In Helm's opinion, there's too much at stake to potentially put his workers and his operation at risk because they're not getting the proper rest. This year, the show has brand new bunkhouses that run generators even when the there is no power at the fair or festival.

"We have to treat them well at the bare minimum," Helm said. "I provide healthcare for the upper echelon but it's not Obamacare. We close at 10:30 p.m. on Saturday nights and go to bed by midnight. I've found tremendous success doing this and there's a lot less damage to the equipment."

He's a believer in employing internationals and this season Helm and Son has 85 mostly Hispanic individuals tied to H2B Visas working his midway. Only two failed the show's mandatory drug testing. Two brothers smoked a joint out back and somebody saw them and reported the incident.

They ended up being deported to Mexico. "I lost the best Zipper guy I ever had but it sent a message," Helm said. "I've had guys walk off in the middle of the night. But my turnover rate is not even a full 1 percent. On other shows, it's 7 to 8 percent."

At its peak, the carnival has 100 workers on site, and to provide further support and promote loyalty, show officials built a 53-foot-long commissary manned by three full-time cooks.

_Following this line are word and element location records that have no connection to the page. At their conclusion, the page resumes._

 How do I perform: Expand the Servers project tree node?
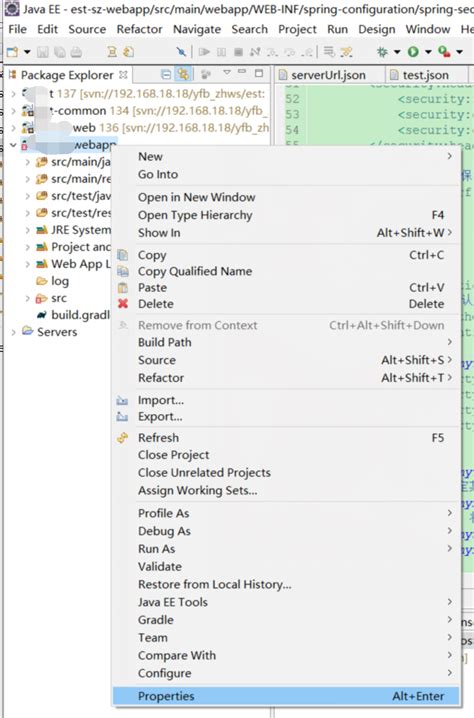tap(13, 332)
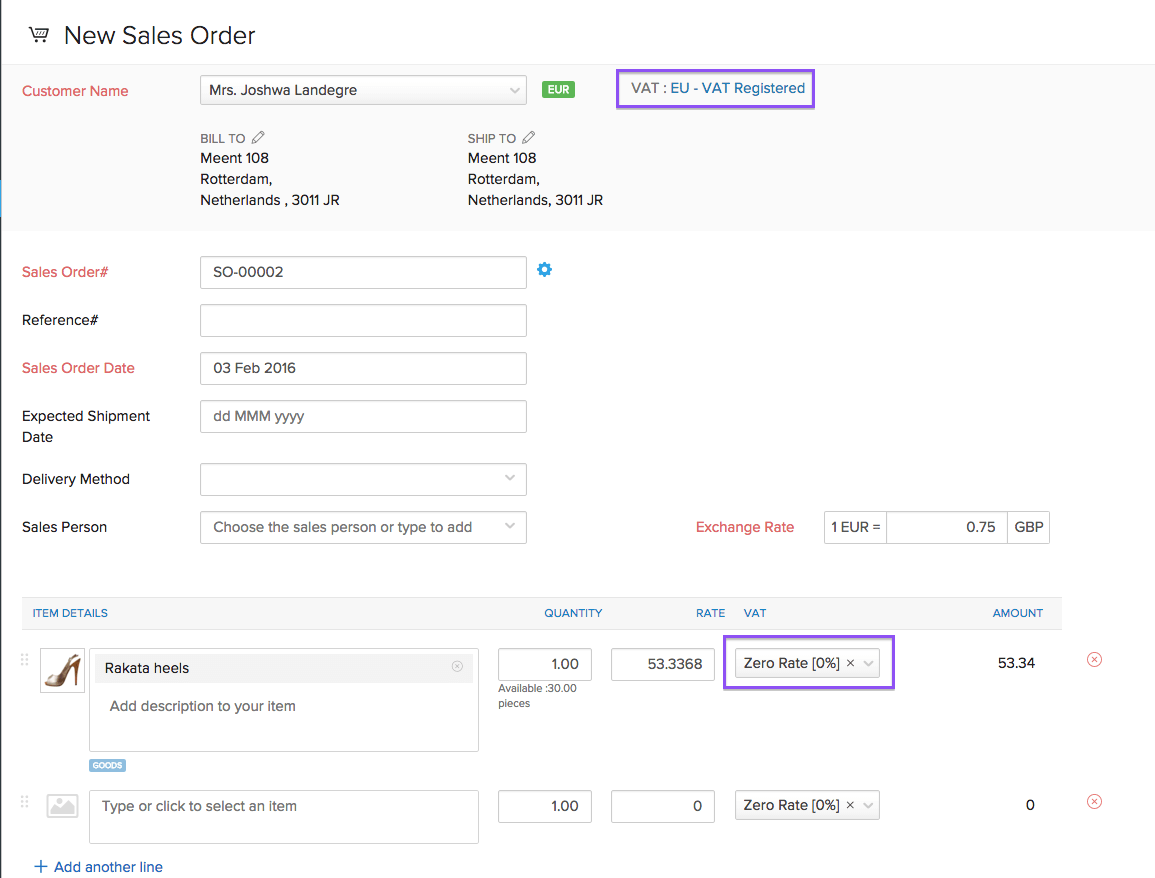This screenshot has width=1155, height=878.
Task: Open sales order number settings via gear icon
Action: (x=544, y=269)
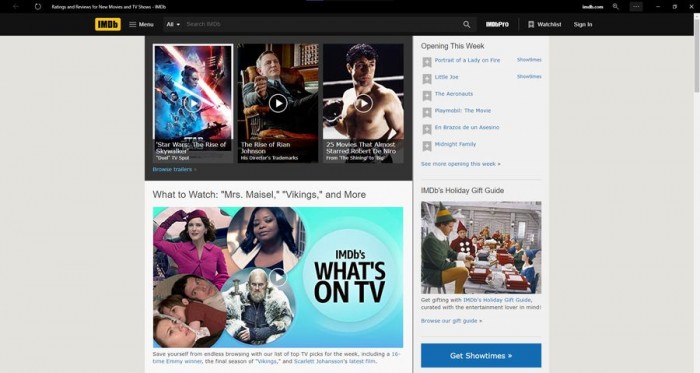Add Midnight Family to watchlist
This screenshot has height=373, width=700.
click(427, 146)
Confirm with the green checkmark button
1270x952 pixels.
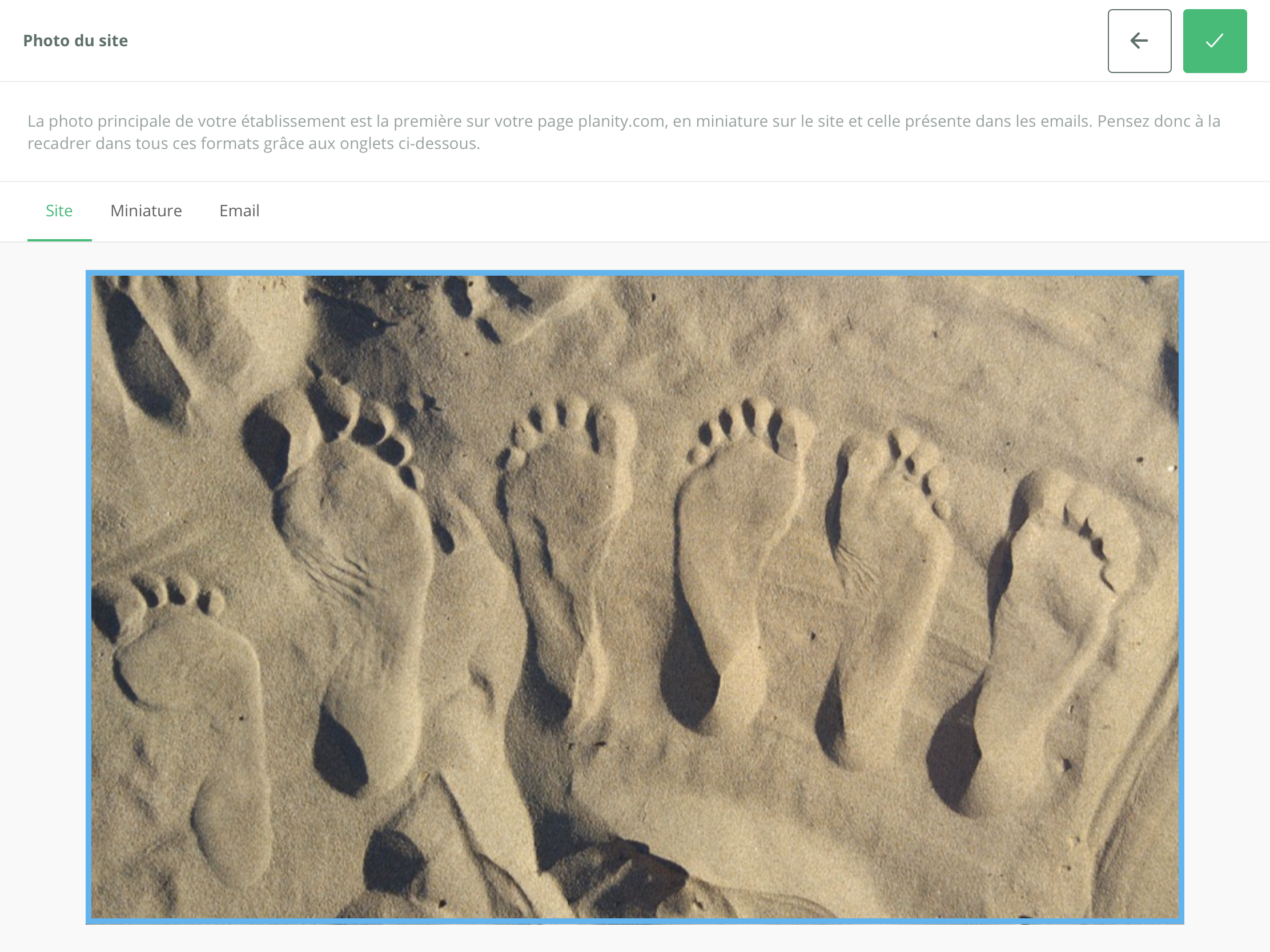[x=1214, y=41]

Ten tables hold 80 diners at a time and the way it's set up, the commissary can serve two people at a time, Helm said.

It has two 47-inch televisions to satisfy the interests of the show's large Hispanic population that prefers watching soccer, while others can watch sports and other programming on the second screen.

A portion of the trailer has a three-stage washing tank and another section is reserved for safety meetings, Helm said.

The show hired a new safety consultant, Sergio Masdeu. Helm found Masdeu online and hired him after interviewing 19 people. Masdeu has a masters degree in industrial engineering and he performs a risk analysis of every ride.

He's helped the carnival tremendously by dealing with the dozen state departments it must comply with in the state of California, Helm said.

Masdeu has his own office in the show's winter quarters and travels to some of the bigger spots, including Del Mar.

"This guy took the bull by horns," Helm said. "He's one of the best hires I ever made. Amazingly, he worked at a salvage yard and dealt with metals and paint and everything else we use in our business. He has all the background to put me in a better light. He's now helping me with the DOT."

This year's new purchases include a Kite Flyer and seven new trucks equipped to meet the stringent air quality controls in California. The average price for the trucks was $55,000 and they should be compliant through 2021, Helm said.

It's a sore spot with Helm because some of the trucks he replaced were only 9 years old and had been well maintained over the past several years.

"To be told I can't use them because of their emissions was hard to swallow," he said. "I didn't want to make that investment."

In addition, the carnival is in the market to buy a Reverchon log flume ride. The show doesn't have one and Helm feels he needs to purchase one to compete with Ray Cammack Shows and Butler Amusements on the West Coast. Both have flumes, a $500,000-plus investment, Helm said.

"RCS took a date from me once and I told myself I would never be in that position to lose an event again," he said. "We move 58 rides not counting [a potential] flume. I already own a $400,000 crane for my four-trailer coaster."

Helm gives props to his son David Helm Jr. for running a tight ship. David Jr. and his wife Colleen are expecting a baby girl in January.

"From December until now, he's laid out the lot with absolute precision and met every challenge head-on," his father said. "He's 35 and in the prime of his life. He's been a miracle worker."